Collection entries
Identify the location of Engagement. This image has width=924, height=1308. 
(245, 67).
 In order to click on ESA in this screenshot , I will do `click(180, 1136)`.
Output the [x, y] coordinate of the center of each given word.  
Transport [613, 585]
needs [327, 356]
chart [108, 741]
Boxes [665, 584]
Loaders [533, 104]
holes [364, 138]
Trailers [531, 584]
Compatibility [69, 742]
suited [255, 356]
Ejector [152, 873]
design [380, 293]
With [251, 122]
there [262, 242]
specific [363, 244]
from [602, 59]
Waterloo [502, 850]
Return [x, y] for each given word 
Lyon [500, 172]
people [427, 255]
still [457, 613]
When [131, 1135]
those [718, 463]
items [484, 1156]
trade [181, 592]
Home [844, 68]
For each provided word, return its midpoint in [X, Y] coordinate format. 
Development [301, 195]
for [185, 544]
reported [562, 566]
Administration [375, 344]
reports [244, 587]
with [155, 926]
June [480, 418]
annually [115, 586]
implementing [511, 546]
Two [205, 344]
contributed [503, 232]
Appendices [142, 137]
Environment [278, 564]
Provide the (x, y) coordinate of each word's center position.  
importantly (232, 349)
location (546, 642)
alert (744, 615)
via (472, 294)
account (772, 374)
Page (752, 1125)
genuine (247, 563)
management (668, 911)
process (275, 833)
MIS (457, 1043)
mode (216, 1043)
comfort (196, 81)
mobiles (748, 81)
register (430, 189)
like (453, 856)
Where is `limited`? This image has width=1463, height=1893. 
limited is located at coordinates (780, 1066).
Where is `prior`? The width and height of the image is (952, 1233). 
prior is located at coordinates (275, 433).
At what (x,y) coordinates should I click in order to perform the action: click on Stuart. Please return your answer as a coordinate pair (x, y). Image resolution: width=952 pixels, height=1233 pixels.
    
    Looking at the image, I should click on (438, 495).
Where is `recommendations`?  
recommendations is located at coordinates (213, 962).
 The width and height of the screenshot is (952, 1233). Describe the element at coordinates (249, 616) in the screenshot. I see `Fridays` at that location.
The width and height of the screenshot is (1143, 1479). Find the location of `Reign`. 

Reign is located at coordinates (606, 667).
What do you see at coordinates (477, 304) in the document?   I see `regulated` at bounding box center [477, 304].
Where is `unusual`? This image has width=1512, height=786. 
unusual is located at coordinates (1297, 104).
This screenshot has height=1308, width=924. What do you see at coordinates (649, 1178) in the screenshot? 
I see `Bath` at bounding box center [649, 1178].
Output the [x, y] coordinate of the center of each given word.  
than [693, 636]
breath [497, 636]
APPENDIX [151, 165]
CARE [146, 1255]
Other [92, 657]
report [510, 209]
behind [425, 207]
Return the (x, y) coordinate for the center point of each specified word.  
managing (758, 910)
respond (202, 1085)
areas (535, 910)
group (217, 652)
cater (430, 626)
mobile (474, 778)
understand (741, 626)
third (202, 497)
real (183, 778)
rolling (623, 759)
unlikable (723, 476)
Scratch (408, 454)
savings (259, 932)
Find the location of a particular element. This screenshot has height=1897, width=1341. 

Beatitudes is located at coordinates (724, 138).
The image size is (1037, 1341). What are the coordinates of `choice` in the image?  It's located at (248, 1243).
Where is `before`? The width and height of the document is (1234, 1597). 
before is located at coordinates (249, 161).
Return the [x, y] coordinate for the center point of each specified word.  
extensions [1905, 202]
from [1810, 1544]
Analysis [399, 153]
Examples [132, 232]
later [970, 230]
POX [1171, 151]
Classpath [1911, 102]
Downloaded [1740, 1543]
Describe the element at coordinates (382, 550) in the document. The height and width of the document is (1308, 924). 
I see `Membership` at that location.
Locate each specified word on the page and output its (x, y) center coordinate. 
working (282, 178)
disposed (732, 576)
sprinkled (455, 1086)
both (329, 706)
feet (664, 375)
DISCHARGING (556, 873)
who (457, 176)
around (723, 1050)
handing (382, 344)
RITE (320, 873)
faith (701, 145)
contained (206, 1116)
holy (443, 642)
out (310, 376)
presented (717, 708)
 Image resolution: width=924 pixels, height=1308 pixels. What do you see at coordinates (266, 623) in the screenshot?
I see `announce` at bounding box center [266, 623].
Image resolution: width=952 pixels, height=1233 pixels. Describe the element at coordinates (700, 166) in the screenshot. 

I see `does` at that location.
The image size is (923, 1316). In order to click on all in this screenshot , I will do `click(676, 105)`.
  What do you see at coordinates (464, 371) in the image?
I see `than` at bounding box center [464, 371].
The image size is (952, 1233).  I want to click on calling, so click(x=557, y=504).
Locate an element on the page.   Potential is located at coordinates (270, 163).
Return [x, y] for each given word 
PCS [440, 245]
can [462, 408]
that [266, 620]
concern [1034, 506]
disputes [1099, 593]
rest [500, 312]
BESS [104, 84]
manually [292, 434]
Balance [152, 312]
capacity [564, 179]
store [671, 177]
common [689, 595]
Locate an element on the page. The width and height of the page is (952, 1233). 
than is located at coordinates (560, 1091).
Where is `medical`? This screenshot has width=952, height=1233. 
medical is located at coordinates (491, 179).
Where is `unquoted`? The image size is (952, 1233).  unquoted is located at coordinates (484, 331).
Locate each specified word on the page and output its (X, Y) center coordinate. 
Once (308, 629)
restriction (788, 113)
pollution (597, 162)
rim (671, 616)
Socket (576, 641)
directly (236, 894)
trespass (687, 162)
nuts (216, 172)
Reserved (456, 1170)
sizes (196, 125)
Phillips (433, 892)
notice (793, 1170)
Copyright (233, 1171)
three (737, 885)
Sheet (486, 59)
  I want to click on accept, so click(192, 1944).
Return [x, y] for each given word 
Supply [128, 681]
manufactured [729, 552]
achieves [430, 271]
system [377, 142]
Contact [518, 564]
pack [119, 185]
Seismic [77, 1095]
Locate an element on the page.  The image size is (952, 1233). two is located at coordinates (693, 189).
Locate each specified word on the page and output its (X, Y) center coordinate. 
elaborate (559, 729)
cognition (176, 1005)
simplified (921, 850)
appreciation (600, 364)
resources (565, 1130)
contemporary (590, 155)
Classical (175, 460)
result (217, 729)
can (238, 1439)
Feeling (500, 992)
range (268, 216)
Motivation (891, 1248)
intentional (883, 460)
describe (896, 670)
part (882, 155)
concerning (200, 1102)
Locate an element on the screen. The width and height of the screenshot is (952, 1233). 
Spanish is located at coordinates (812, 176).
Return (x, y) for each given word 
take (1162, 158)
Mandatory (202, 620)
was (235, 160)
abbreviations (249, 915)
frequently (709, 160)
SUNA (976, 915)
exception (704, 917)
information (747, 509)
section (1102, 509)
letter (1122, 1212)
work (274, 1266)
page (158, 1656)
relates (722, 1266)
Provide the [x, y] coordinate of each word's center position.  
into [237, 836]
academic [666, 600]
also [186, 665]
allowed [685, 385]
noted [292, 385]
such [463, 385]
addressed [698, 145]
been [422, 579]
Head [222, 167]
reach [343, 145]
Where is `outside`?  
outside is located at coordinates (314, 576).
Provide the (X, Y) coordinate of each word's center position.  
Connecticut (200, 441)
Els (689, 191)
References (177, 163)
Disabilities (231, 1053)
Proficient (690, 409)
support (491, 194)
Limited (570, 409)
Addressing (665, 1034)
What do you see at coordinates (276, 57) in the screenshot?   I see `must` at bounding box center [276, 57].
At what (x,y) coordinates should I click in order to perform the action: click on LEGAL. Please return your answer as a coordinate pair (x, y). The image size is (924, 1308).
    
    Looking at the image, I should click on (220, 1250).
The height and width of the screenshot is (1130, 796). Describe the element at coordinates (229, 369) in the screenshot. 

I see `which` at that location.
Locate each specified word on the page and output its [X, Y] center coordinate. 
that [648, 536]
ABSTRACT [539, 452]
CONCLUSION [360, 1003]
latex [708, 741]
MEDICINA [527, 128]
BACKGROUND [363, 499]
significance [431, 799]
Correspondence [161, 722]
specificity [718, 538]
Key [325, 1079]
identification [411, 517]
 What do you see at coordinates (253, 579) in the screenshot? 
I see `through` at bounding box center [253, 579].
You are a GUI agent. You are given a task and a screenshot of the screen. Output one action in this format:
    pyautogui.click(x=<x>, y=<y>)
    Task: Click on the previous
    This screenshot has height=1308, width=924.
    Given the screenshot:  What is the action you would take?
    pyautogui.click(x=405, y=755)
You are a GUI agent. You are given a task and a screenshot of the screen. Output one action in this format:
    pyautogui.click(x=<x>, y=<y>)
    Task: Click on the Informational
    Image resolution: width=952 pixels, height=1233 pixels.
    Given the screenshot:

#### [What the task asks]
Output as a JSON list of strings the lines of the records from the line with "design [380, 293]" up to and including the line with "Home [844, 68]", one string per line, leaving out any blank lines.

#### [Reply to the task]
[
  "design [380, 293]",
  "With [251, 122]",
  "there [262, 242]",
  "specific [363, 244]",
  "from [602, 59]",
  "Waterloo [502, 850]",
  "Return [x, y] for each given word ",
  "Lyon [500, 172]",
  "people [427, 255]",
  "still [457, 613]",
  "When [131, 1135]",
  "those [718, 463]",
  "items [484, 1156]",
  "trade [181, 592]",
  "Home [844, 68]"
]